Marc erinnerte sich an die Fabrik. An seinen Chef. An das Klappern von Metall und den Gestank, den ihm der Wind zugetragen hatte. Und hatte die irrsinnige Idee, dass das Wesen dort Unterschlupf gefunden hatte. Oder sogar dort entstanden war.
Schweiß begann, ihm an den Schläfen hinab zu laufen. Das Ding war ruhig, atmete flach, und bei jedem Zug hoben sich die muskulösen Schultern.
Marc spürte den Schnee nicht mehr, die Kälte war wie weggeblasen. In ihm begann etwas zu rattern. Eine Maschine, die jemand in Gang gesetzt hatte. Er wurde, nein, war jetzt ein Held. Ein Superheld. Er war Neo aus Matrix und wusste genau, was zu tun war. Er würde dieses Tier besiegen. Trotz seiner Masse. Trotz all dem, was er in den letzten Jahren geworden war. Er würde es schaffen.
Seine Brillengläser beschlugen. Er machte einen hektischen Schritt zurück, spürte einen Luftzug, den Gestank fauligen Fleisches. Einen heißen Atemzug. Dann war es verschwunden. Er wusste jetzt, dass da nichts mehr war. Kein Werwolf.

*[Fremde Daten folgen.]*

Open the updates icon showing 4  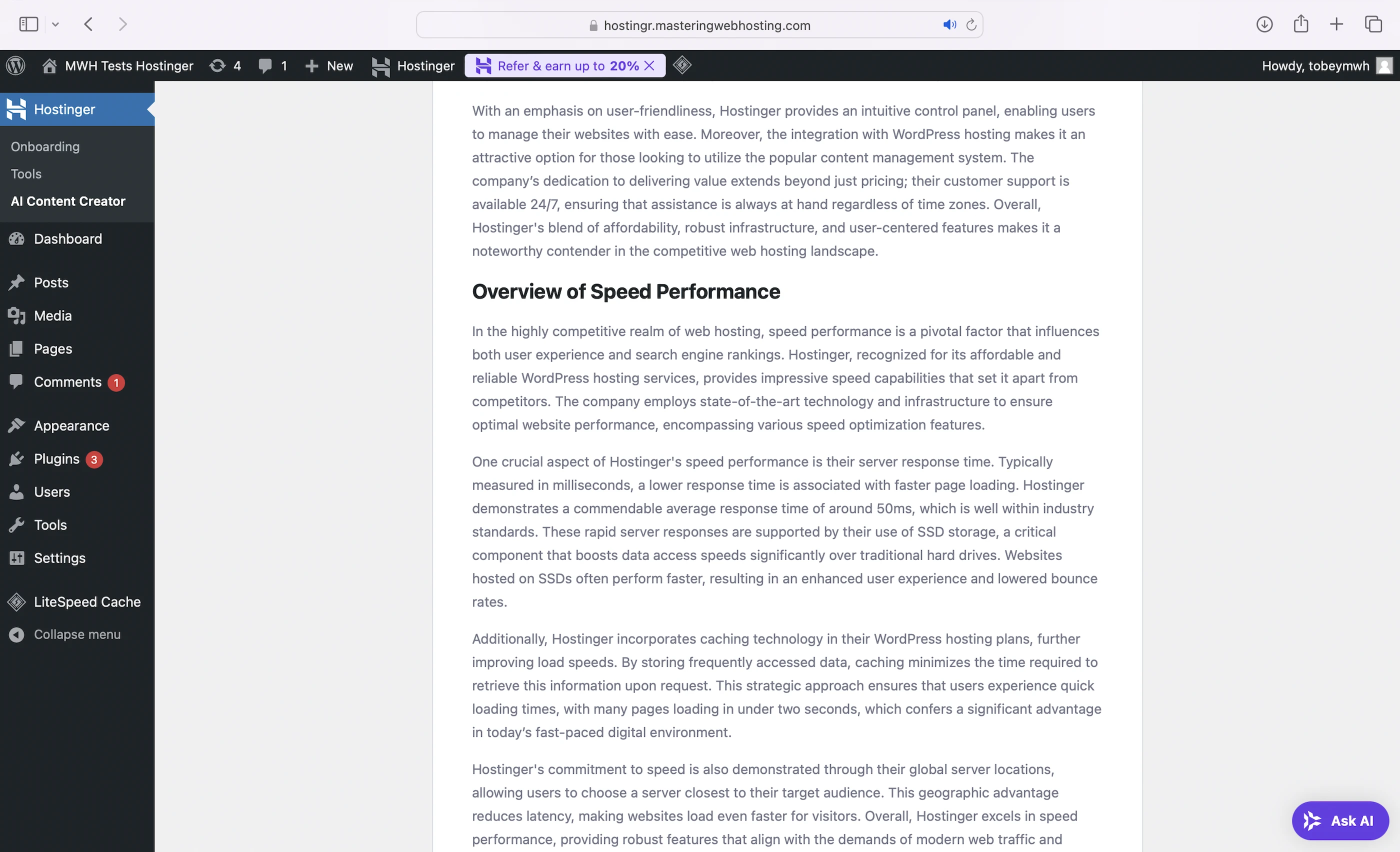click(225, 66)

Als er seine Brille abnahm, sie schnell am Ärmel seiner Jacke säuberte und sie dann wieder aufsetzte, sah er nur den Blutfleck, der den Schnee gebrandmarkt hatte. Eine undeutliche Blutspur führte in den Wald. Dort lauerte es auf ihn. Es würde fair sein. Es hatte ihn verstanden, und es wusste, dass er fair gewesen war, ihm eine Chance gegeben hatte. Jetzt würde auch es fair sein.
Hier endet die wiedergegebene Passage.